Problem to solve ▸
Would you please return the lines of the material that contain the word "pink"?

Data records ▸
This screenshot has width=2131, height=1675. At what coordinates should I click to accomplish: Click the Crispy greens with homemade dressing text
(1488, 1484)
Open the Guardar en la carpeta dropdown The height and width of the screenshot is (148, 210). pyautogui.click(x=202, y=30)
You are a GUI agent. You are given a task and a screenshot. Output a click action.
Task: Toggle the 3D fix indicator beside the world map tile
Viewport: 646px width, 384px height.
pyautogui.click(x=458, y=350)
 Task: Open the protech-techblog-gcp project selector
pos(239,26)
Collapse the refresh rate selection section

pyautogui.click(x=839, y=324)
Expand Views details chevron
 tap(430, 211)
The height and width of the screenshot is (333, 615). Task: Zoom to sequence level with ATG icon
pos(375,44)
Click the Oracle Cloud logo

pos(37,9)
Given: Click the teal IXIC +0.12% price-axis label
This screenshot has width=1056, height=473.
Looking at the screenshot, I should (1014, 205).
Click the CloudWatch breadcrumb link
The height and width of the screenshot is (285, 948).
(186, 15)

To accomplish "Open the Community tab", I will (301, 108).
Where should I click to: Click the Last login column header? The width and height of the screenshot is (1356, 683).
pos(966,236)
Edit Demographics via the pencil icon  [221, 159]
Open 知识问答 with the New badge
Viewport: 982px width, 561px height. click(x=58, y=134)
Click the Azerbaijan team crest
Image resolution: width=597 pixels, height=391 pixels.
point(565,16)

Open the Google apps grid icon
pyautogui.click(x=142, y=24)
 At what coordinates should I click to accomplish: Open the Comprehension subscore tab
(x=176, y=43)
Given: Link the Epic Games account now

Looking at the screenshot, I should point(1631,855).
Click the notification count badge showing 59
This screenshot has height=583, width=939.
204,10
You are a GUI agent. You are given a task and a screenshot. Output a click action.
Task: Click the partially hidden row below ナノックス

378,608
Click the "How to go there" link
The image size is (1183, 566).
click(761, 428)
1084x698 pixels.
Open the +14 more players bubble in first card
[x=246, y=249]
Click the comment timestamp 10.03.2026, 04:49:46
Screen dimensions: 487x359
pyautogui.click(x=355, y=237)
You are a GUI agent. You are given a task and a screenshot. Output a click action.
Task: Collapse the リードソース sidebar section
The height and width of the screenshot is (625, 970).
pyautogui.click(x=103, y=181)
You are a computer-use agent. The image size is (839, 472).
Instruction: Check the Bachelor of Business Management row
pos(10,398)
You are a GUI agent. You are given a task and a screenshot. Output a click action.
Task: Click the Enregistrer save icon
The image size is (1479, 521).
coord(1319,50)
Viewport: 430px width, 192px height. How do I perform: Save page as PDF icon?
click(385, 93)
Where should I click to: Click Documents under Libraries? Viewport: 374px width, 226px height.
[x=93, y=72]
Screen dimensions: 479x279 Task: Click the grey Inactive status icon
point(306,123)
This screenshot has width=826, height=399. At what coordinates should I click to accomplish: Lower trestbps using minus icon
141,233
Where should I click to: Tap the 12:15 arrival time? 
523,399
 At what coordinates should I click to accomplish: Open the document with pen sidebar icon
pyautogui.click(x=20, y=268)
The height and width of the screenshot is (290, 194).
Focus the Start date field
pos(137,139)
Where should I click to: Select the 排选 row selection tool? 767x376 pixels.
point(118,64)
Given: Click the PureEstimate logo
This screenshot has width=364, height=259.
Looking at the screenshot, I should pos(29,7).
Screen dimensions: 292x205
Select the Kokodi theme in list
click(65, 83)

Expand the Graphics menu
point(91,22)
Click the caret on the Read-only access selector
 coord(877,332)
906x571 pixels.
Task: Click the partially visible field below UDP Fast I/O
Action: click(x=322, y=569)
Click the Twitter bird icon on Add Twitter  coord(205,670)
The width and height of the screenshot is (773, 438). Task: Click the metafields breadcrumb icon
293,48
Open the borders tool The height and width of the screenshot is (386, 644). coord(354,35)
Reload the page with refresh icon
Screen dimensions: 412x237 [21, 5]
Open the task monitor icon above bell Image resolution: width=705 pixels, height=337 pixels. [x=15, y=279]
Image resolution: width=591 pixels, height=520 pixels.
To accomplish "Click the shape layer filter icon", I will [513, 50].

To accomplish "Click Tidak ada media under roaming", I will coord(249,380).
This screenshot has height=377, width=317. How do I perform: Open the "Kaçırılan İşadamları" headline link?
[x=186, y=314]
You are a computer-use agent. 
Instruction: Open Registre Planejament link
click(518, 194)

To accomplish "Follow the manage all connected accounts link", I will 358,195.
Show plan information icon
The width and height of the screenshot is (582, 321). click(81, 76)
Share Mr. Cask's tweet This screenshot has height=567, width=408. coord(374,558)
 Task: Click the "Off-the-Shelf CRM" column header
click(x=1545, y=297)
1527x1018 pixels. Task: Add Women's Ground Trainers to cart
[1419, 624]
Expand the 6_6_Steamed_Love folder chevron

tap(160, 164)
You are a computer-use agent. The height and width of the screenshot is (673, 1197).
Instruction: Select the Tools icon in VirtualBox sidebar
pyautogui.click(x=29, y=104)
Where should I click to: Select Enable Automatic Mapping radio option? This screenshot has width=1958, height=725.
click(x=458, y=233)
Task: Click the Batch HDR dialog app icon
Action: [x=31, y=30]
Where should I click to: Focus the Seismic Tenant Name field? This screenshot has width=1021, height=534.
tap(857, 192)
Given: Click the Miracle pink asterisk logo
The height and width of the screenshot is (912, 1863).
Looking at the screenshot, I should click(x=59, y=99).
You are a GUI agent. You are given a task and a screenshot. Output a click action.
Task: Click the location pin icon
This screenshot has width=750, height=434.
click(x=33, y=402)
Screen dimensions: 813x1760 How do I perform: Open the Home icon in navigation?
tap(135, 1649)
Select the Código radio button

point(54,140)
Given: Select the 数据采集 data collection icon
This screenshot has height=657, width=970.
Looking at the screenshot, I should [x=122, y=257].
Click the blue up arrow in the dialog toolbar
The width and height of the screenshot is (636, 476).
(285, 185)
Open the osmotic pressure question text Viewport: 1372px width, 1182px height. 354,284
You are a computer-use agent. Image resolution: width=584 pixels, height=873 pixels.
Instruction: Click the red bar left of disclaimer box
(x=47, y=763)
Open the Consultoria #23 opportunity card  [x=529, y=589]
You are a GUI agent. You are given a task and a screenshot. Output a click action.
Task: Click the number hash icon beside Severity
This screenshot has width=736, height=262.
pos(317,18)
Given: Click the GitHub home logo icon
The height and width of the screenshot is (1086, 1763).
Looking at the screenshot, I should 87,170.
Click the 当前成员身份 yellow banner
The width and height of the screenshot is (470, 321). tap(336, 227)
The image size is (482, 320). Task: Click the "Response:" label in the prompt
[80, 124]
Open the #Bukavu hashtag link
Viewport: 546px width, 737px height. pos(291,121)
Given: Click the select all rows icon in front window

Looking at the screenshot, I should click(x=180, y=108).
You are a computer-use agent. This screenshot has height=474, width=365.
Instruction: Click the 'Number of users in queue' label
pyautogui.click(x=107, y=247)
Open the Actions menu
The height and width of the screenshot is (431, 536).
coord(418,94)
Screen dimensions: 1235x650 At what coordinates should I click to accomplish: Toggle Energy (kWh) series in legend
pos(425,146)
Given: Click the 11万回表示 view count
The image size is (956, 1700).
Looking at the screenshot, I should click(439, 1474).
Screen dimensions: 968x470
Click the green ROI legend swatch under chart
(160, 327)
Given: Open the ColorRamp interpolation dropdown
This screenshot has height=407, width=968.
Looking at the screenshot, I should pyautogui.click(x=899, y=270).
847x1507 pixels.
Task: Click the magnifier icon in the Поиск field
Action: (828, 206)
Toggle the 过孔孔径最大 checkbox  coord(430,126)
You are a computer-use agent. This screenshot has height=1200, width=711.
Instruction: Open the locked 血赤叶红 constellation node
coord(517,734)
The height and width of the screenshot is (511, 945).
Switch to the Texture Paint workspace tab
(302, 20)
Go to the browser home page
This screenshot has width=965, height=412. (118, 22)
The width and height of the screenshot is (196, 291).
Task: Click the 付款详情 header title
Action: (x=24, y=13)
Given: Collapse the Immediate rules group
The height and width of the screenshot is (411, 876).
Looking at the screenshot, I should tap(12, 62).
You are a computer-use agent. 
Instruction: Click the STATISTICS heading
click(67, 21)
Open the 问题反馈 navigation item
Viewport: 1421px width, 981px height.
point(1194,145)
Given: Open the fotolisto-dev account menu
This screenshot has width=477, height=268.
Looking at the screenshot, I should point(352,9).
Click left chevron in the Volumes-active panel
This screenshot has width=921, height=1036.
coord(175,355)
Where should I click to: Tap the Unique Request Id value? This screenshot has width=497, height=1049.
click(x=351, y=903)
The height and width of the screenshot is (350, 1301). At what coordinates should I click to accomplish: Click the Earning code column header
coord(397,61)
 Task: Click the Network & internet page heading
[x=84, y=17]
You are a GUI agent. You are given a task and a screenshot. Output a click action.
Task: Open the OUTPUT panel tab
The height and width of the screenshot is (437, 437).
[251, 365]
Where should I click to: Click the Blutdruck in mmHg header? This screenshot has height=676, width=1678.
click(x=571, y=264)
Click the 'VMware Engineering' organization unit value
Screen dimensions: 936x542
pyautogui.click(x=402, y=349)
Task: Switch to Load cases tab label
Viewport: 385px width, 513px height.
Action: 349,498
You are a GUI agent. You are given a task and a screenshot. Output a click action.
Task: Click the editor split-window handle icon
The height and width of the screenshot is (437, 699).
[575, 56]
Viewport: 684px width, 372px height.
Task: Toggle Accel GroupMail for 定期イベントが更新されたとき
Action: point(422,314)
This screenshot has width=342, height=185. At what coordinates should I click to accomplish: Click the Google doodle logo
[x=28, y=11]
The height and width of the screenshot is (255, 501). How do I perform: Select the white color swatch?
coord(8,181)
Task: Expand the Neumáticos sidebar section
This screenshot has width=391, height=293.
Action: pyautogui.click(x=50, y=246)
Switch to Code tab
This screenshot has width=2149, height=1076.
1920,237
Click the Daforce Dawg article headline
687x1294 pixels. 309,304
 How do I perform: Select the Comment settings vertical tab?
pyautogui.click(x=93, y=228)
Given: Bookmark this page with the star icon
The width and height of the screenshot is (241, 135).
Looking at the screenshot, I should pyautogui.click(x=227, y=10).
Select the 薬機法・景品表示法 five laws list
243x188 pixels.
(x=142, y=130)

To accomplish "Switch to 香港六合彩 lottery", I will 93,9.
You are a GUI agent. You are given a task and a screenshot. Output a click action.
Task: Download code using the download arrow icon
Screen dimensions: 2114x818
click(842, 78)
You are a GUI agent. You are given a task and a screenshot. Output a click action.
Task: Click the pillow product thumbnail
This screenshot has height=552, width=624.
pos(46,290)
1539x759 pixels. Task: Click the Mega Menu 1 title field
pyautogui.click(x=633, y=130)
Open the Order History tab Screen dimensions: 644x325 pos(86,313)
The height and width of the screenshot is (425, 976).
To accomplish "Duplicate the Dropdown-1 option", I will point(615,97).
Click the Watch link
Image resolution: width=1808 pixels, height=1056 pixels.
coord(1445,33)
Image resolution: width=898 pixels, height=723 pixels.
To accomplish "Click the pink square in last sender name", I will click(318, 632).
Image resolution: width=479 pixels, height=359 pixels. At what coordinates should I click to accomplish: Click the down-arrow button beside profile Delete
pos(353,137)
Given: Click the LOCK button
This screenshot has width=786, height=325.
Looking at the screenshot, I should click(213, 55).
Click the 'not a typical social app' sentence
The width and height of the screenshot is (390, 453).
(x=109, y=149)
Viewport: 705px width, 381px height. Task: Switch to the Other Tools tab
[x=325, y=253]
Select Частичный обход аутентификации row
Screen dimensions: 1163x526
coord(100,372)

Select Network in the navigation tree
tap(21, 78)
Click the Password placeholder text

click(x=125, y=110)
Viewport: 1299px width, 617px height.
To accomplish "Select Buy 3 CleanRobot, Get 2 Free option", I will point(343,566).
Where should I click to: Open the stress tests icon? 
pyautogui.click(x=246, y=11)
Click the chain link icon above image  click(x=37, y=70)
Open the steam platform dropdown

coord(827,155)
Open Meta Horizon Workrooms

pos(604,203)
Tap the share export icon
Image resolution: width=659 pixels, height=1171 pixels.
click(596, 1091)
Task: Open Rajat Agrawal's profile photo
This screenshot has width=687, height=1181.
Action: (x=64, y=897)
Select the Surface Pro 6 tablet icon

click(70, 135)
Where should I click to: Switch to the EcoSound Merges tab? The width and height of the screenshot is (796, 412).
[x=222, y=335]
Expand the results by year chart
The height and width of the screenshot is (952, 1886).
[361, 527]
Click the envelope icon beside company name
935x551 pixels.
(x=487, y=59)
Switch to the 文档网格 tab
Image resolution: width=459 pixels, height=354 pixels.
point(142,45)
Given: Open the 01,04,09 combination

Written solution ▸
Given: Click the Miracle pink asterisk logo
To accomplish "Click the pink square in last sender name", I will click(318, 632).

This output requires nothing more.